Guilherme Costa
No último episódio da série “Seu Bolso Tem Valor”, a advogada especialista em direito do consumidor, Renata Abalém, trouxe orientações cruciais sobre o encerramento de disputas judiciais históricas e a importância da vigilância com a saúde e rotulagem de produtos. O encontro marcou um balanço de dicas oferecidas ao longo de janeiro para tornar o consumidor mais consciente e prevenido, especialmente diante da proximidade do Carnaval. Durante a entrevista concedida na edição desta segunda-feira (26), Abalém destacou a situação dos “expurgos inflacionários” de planos econômicos das décadas de 80 e 90, alertando que muitos processos parados há 17 anos agora exigem acordos “O Supremo veio e falou: ‘consumidor, você que entrou com essas ações para pegar os expurgos você vai ter que fazer um acordo’. Se você não fizer, os planos vão ser julgados constitucionais e você vai perder a ação após 20 e tantos anos”.

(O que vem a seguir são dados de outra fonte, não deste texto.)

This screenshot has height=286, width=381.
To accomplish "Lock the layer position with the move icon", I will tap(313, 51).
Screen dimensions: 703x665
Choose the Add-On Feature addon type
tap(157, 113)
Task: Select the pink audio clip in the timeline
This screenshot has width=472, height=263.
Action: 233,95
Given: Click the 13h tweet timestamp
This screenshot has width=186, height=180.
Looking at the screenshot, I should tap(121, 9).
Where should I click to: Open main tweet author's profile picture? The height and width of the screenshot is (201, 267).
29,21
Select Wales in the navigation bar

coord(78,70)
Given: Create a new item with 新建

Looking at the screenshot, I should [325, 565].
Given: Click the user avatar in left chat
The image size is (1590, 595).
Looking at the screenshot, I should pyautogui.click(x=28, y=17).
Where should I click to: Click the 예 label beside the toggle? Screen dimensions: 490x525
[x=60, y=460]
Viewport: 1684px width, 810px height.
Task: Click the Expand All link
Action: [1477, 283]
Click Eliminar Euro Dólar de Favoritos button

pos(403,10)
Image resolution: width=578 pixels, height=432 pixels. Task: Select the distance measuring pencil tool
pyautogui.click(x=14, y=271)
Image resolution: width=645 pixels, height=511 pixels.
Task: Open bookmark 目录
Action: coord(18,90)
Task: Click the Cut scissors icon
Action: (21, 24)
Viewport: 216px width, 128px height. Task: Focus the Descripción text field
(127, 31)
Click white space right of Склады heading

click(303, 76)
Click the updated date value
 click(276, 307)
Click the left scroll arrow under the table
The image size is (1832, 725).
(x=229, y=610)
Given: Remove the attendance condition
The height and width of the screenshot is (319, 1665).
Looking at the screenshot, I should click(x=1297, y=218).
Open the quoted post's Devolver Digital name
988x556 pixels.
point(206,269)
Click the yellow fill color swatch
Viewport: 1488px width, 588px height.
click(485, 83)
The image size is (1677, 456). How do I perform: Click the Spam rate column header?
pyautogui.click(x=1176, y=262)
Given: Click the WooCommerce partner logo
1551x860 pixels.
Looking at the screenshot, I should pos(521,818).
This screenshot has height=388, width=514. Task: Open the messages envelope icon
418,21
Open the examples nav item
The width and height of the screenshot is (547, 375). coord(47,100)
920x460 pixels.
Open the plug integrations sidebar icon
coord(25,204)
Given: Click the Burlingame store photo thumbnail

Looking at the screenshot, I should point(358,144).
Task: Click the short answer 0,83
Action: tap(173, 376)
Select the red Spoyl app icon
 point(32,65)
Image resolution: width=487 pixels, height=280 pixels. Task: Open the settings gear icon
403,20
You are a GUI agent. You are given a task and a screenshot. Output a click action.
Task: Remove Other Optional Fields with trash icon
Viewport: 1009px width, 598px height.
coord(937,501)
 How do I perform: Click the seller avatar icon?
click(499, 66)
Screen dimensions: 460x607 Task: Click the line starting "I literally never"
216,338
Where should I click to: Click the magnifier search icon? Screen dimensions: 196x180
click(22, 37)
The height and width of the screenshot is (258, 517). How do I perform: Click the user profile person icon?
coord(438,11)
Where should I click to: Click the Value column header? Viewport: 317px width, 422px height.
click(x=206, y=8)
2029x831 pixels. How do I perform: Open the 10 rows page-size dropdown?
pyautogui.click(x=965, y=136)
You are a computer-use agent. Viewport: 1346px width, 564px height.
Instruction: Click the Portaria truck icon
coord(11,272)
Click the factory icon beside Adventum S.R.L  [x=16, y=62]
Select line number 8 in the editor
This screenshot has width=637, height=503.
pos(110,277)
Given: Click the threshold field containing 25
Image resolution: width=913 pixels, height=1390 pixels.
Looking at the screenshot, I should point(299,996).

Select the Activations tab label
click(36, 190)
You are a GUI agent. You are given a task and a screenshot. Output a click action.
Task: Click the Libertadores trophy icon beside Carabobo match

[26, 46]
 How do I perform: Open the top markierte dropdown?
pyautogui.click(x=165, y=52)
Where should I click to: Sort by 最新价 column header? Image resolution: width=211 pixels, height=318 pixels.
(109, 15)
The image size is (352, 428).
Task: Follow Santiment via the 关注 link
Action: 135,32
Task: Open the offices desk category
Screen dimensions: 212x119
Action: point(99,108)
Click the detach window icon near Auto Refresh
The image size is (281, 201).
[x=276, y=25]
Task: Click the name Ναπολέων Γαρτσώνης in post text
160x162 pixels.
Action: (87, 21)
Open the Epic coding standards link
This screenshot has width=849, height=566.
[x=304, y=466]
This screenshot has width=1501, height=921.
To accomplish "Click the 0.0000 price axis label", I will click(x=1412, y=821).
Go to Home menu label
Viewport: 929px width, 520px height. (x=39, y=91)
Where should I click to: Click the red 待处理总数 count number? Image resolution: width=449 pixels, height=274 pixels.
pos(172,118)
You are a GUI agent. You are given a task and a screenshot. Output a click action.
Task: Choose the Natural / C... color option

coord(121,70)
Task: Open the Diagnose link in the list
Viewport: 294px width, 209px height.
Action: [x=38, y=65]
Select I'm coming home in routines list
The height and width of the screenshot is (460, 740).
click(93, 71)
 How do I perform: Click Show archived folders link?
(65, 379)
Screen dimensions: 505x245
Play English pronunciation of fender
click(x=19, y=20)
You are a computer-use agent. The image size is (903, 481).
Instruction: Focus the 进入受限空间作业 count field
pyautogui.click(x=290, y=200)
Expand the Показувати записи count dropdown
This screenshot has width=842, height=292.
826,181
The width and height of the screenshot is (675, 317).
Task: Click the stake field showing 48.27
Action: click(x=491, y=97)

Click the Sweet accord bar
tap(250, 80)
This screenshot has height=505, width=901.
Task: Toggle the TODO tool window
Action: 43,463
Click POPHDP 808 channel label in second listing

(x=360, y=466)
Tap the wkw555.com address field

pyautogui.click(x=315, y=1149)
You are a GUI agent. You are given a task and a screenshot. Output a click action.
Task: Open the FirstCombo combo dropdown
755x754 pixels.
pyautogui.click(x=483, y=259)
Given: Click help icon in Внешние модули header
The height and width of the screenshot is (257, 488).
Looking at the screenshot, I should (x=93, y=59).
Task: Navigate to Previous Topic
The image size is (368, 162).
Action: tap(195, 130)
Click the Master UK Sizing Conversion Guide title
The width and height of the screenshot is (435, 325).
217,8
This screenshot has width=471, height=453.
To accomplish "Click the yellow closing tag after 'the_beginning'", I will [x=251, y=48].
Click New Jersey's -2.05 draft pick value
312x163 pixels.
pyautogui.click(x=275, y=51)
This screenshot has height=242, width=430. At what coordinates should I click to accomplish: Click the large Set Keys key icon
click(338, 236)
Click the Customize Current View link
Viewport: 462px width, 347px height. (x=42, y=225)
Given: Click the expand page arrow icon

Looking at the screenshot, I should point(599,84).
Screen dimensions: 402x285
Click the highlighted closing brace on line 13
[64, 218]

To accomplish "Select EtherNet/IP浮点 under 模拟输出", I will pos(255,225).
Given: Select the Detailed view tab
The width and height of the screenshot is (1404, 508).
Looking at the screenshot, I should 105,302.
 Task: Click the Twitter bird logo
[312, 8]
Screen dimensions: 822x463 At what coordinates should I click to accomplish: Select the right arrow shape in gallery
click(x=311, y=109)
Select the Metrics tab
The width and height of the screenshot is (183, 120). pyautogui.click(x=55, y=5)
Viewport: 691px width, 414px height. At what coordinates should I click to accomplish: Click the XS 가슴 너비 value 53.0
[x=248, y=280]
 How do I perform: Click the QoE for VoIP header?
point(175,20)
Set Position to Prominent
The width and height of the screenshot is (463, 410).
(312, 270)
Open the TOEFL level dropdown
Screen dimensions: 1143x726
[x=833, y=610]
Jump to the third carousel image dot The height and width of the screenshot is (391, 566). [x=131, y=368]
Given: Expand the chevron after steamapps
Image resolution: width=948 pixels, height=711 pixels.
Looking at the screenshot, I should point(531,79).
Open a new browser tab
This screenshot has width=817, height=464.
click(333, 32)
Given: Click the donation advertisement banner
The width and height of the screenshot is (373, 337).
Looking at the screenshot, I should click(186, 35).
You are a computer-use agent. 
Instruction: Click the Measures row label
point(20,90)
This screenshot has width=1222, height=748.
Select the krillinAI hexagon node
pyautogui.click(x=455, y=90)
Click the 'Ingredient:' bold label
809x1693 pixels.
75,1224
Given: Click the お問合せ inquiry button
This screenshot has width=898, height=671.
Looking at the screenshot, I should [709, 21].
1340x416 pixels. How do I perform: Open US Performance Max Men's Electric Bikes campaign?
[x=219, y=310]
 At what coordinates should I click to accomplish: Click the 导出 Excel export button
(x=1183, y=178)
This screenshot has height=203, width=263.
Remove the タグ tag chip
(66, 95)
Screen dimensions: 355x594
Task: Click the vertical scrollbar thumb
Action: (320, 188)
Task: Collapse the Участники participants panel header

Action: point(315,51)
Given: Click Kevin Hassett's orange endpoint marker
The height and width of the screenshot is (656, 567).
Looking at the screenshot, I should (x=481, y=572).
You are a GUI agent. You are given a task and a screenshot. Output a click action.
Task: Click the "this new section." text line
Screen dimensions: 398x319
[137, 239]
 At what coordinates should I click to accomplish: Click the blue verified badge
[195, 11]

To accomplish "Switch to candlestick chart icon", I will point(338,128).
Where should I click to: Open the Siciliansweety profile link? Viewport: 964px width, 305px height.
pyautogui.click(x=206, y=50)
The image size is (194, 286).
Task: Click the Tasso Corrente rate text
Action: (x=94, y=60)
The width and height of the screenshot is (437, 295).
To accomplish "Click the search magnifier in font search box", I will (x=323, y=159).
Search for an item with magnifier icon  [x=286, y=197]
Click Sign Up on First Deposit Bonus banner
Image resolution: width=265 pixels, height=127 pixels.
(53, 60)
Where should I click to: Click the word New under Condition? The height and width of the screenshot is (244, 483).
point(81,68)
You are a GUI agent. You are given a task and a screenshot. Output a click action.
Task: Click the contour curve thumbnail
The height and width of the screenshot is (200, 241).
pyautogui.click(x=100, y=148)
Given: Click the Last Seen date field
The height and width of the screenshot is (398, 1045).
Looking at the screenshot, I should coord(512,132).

Sobre a saúde e o consumo de medicamentos e alimentos, a advogada compartilhou sua experiência pessoal com a intolerância à lactose e alergias, reforçando o dever de informação dos fornecedores: “É muito sério o remédio que tomo sem antes ler a bula 50% da população mundial, em algum momento, vai desenvolver uma intolerância à lactose. E em alguns medicamentos existe a lactose e esses medicamentos não têm indicação na caixa”. Ao responder dúvidas sobre supermercados, ela foi enfática sobre a divergência de preços: “Se você chega na gôndola e tem um produto, você vai passar no caixa e esse produto está com preço diferente, o menor preço é o que vale”. A série encerrou-se com um chamado à proatividade. Seja na investigação de heranças jurídicas (ações coletivas de sindicatos) ou na leitura atenta de rótulos e bulas para evitar contaminações cruzadas e intoxicações, o papel do consumidor é ocupar seu espaço de direito. O fortalecimento do Código de Defesa do Consumidor depende, acima de tudo, da vigilância individual no cotidiano.